What is required: Beginning at the line that contains "[Actualités] (393, 17)" and ending at the last line of the entries, write out each line exactly; include nothing outside that span.

Material shown:

BEGIN

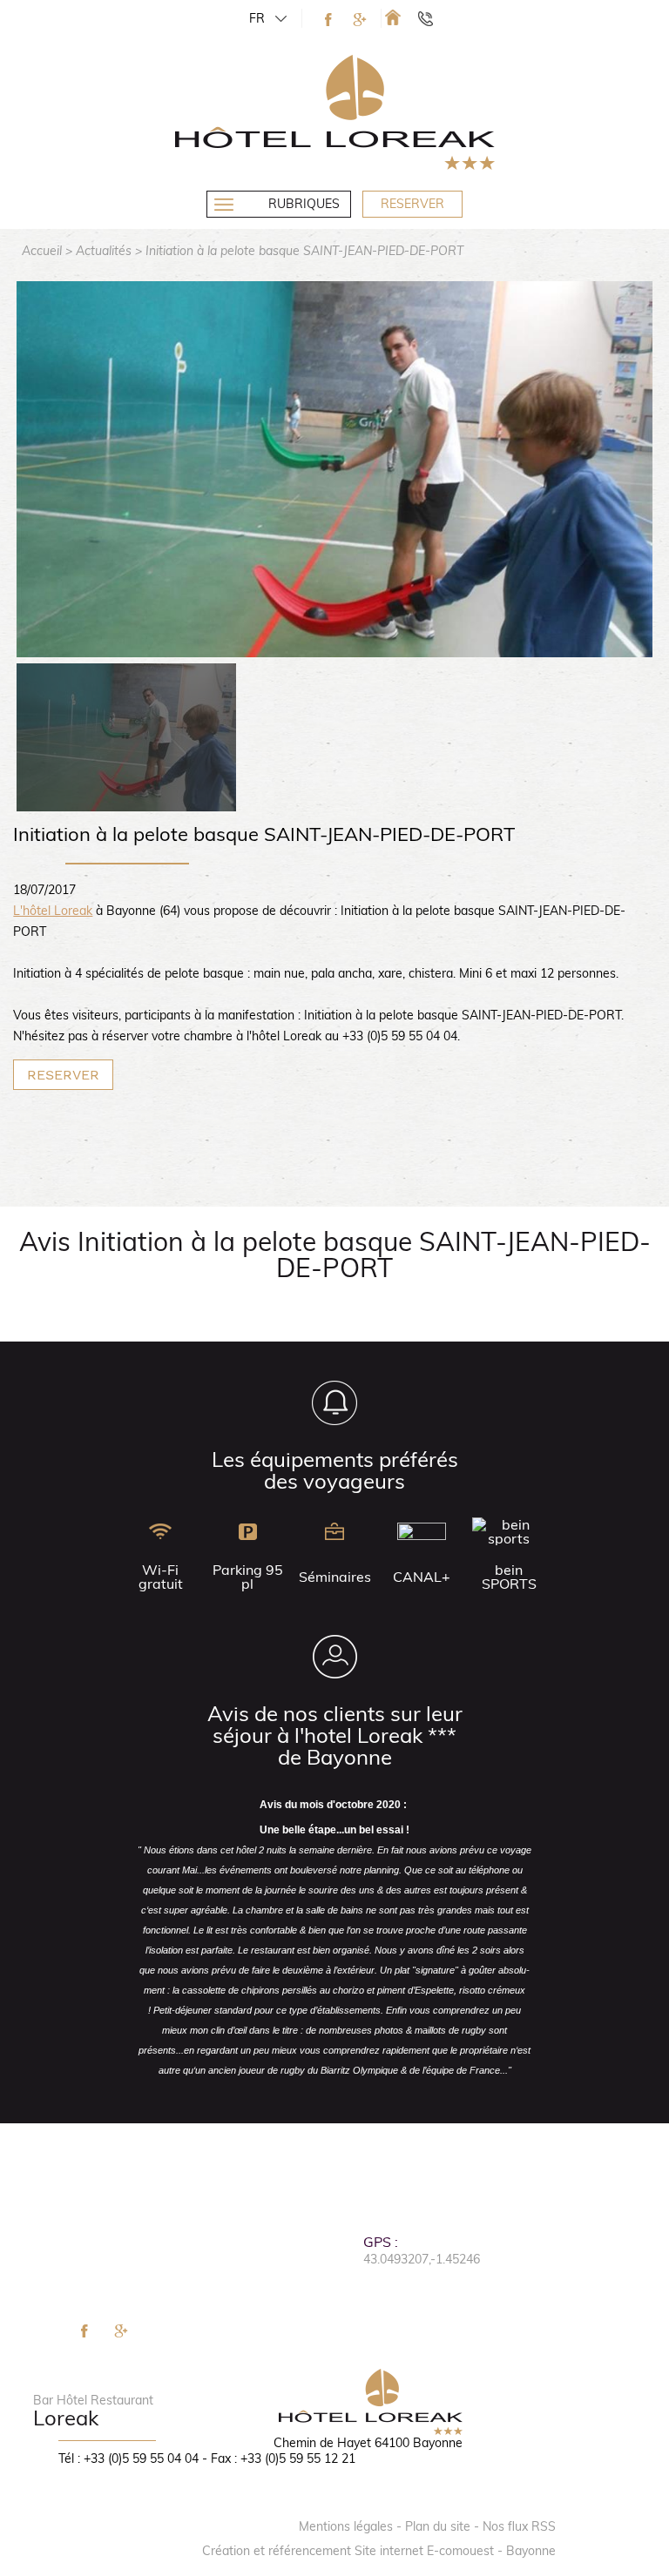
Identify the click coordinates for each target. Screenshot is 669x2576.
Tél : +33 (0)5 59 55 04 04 (128, 2458)
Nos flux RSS (519, 2526)
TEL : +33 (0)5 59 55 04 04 (433, 18)
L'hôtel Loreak (52, 910)
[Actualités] (393, 17)
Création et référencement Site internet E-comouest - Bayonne (379, 2551)
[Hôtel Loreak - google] (359, 19)
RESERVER (63, 1074)
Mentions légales (346, 2526)
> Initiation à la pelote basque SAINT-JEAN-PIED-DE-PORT (299, 251)
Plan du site (437, 2526)
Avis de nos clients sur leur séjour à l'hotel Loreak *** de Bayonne (335, 1735)
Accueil (42, 251)
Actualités (104, 251)
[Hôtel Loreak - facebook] (328, 19)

END

Solution to the exercise:
[Actualités] (393, 17)
Création et référencement Site internet E-comouest - Bayonne (379, 2551)
[Hôtel Loreak - google] (359, 19)
RESERVER (63, 1074)
Mentions légales (346, 2526)
> Initiation à la pelote basque SAINT-JEAN-PIED-DE-PORT (299, 251)
Plan du site (437, 2526)
Avis de nos clients sur leur séjour à l'hotel Loreak *** de Bayonne (335, 1735)
Accueil (42, 251)
Actualités (104, 251)
[Hôtel Loreak - facebook] (328, 19)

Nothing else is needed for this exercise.